Explainable Speech Emotion Recognition: Weighted Attribute Fairness to Model Demographic Contributions to Social Bias

arXiv cs.CL / 4/23/2026

💬 OpinionIdeas & Deep AnalysisModels & Research

Key Points

  • The paper addresses fairness risks in Speech Emotion Recognition (SER) systems used in sensitive domains like mental health and education.
  • It argues that common fairness metrics (e.g., Equalised Odds, Demographic Parity) can miss how demographic attributes jointly influence model predictions.
  • The authors propose a weighted attribute fairness method that learns the joint relationship between demographic attributes and model error to model allocative bias.
  • They validate the approach on synthetic data and apply it to SER models fine-tuned from HuBERT and WavLM on the CREMA-D dataset.
  • The findings suggest the method better captures mutual information between protected attributes and bias, provides attribute-level bias contribution estimates, and shows evidence of gender bias in both HuBERT- and WavLM-based models.

Abstract

Speech Emotion Recognition (SER) systems have growing applications in sensitive domains such as mental health and education, where biased predictions can cause harm.

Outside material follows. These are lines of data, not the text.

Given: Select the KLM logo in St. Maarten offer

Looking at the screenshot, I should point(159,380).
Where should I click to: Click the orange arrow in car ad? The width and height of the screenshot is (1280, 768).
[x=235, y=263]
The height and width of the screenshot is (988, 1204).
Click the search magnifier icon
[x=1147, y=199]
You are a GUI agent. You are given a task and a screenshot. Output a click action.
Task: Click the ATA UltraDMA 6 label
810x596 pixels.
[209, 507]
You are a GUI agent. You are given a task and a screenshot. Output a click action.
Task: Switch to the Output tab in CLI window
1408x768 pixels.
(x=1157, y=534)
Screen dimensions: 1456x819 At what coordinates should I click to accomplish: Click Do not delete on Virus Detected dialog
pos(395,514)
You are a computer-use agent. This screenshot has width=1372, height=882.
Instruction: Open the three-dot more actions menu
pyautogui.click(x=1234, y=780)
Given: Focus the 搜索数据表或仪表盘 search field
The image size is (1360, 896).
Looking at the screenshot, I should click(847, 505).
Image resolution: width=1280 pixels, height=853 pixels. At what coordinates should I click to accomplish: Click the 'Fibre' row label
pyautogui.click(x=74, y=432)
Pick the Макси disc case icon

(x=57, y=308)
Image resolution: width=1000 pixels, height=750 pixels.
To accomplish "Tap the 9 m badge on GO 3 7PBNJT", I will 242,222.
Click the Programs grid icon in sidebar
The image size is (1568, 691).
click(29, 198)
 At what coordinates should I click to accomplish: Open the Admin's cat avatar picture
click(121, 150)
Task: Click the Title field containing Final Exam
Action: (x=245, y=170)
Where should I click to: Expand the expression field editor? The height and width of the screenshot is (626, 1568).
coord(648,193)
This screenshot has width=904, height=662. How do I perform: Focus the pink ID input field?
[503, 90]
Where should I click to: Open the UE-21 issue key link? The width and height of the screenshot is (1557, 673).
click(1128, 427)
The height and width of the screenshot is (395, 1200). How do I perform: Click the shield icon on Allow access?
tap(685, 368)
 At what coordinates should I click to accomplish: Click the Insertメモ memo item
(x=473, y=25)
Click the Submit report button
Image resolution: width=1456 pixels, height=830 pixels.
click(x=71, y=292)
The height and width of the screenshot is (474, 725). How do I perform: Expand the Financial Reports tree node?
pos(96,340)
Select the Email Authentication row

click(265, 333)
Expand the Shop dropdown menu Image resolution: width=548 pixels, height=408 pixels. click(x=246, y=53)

Traditional fairness metrics, such as Equalised Odds and Demographic Parity, often overlook the joint dependency between demographic attributes and model predictions. We propose a fairness modelling approach for SER that explicitly captures allocative bias by learning the joint relationship between demographic attributes and model error. We validate our fairness metric on synthetic data, then apply it to evaluate HuBERT and WavLM models finetuned on the CREMA-D dataset. Our results indicate that the proposed fairness model captures more mutual information between protected attributes and biases and quantifies the absolute contribution of individual attributes to bias in SSL-based SER models. Additionally, our analysis reveals indications of gender bias in both HuBERT and WavLM.